▶ _Try it_:
Print every line of the listing below, starting with the line that holds "The image size is (1072, 515)." and going on through the line that holds "This screenshot has height=831, width=1170.", both included, and print nothing else.

▶ _Records supplied_:
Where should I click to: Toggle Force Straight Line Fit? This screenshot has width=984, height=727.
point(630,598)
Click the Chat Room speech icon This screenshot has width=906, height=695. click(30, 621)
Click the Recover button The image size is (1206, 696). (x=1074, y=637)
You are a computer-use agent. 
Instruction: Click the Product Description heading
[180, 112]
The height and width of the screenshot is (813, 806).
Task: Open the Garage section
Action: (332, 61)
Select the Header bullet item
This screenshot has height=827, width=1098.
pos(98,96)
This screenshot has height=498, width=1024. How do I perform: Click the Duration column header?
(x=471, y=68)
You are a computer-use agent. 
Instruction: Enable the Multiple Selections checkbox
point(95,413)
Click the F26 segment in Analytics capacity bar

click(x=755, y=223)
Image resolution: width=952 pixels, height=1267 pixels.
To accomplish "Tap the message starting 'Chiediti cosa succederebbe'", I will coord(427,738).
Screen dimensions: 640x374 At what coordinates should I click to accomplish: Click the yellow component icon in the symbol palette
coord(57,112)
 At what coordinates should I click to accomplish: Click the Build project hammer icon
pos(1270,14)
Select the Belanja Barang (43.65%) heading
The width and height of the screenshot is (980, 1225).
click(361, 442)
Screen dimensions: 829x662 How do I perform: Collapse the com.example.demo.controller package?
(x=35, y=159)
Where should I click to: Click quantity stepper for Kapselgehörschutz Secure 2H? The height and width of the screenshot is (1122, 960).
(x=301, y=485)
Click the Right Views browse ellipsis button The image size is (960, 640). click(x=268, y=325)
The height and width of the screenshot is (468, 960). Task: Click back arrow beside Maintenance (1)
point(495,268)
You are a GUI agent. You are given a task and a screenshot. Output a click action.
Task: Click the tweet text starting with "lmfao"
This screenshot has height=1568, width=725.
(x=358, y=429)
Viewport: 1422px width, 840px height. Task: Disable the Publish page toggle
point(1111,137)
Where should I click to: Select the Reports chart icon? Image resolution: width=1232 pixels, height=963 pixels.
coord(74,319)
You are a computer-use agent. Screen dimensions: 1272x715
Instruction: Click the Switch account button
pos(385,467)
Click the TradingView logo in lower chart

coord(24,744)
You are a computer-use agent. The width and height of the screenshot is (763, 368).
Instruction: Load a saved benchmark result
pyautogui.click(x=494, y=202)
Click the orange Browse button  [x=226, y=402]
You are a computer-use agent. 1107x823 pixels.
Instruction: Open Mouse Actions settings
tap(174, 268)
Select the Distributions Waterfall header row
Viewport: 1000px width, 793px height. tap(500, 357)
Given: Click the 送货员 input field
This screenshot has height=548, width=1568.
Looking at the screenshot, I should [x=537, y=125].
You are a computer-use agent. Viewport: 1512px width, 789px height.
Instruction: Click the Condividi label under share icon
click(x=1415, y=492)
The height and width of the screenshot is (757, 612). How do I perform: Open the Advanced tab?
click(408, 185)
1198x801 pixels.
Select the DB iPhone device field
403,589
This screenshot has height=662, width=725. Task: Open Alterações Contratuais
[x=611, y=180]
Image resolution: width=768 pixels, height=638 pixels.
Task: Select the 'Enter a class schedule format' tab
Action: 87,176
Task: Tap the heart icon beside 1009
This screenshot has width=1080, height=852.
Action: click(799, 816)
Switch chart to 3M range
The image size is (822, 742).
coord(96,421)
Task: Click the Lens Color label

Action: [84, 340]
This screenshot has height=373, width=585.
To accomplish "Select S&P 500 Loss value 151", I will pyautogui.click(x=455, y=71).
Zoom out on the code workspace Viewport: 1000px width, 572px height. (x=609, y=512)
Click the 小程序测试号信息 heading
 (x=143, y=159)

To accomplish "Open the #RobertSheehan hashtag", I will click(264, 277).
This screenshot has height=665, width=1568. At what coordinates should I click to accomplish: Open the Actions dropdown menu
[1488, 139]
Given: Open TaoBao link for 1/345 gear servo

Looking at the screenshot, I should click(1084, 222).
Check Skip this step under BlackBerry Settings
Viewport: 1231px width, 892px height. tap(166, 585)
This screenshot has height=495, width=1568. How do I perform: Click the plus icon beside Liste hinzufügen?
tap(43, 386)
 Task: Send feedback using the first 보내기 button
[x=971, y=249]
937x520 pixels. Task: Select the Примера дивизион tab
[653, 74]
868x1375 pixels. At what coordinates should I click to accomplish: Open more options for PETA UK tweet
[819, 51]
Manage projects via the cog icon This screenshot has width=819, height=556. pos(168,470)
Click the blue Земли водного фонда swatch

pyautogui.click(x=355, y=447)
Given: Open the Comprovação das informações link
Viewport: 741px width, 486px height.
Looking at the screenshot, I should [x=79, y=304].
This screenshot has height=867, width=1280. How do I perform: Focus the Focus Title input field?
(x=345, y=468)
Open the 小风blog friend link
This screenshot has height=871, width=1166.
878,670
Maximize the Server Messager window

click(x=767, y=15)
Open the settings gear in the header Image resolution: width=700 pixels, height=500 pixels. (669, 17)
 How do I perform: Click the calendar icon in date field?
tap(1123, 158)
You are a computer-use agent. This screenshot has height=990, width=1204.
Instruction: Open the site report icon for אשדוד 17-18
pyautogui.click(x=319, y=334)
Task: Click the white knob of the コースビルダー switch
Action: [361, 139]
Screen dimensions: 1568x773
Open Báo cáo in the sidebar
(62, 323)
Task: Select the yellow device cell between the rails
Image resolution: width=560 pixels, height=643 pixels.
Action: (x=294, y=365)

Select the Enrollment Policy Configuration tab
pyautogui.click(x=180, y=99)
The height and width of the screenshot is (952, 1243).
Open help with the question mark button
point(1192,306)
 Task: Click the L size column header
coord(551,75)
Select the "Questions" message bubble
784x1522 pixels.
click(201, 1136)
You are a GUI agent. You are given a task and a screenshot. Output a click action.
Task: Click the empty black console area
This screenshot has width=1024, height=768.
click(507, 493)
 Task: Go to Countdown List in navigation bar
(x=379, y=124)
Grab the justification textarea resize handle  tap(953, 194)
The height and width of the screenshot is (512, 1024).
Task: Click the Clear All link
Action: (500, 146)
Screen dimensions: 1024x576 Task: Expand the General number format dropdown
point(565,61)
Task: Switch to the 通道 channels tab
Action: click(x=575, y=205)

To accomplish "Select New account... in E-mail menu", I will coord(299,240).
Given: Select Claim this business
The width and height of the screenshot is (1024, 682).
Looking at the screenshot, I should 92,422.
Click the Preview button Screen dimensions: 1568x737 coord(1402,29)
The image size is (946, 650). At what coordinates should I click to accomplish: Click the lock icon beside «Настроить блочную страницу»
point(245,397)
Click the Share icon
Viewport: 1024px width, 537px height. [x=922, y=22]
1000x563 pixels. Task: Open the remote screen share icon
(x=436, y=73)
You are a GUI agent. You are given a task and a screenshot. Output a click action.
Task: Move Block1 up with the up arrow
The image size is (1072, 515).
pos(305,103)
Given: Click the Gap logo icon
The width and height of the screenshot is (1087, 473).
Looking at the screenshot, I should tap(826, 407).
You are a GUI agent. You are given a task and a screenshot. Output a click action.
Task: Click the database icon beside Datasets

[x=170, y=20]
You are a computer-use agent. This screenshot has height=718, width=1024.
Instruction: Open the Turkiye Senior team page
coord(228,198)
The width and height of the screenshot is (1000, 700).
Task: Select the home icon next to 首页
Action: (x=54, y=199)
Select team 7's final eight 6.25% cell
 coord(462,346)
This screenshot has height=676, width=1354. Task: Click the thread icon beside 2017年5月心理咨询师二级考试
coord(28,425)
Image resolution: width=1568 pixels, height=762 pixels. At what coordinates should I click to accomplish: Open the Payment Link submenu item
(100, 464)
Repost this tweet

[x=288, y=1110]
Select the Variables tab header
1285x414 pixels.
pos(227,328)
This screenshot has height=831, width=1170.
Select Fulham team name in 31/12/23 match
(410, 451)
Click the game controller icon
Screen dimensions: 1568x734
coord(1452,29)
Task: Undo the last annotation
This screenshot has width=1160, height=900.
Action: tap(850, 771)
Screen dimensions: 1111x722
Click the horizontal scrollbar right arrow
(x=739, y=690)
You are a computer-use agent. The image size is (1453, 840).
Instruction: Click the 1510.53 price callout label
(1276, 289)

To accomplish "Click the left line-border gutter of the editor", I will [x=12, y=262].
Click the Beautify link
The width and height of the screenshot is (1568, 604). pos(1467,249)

▶ _Answer area_:
The image size is (1072, 515).
pos(305,103)
Given: Click the Gap logo icon
The width and height of the screenshot is (1087, 473).
Looking at the screenshot, I should tap(826, 407).
You are a GUI agent. You are given a task and a screenshot. Output a click action.
Task: Click the database icon beside Datasets

[x=170, y=20]
You are a computer-use agent. This screenshot has height=718, width=1024.
Instruction: Open the Turkiye Senior team page
coord(228,198)
The width and height of the screenshot is (1000, 700).
Task: Select the home icon next to 首页
Action: (x=54, y=199)
Select team 7's final eight 6.25% cell
 coord(462,346)
This screenshot has height=676, width=1354. Task: Click the thread icon beside 2017年5月心理咨询师二级考试
coord(28,425)
Image resolution: width=1568 pixels, height=762 pixels. At what coordinates should I click to accomplish: Open the Payment Link submenu item
(100, 464)
Repost this tweet

[x=288, y=1110]
Select the Variables tab header
1285x414 pixels.
pos(227,328)
This screenshot has height=831, width=1170.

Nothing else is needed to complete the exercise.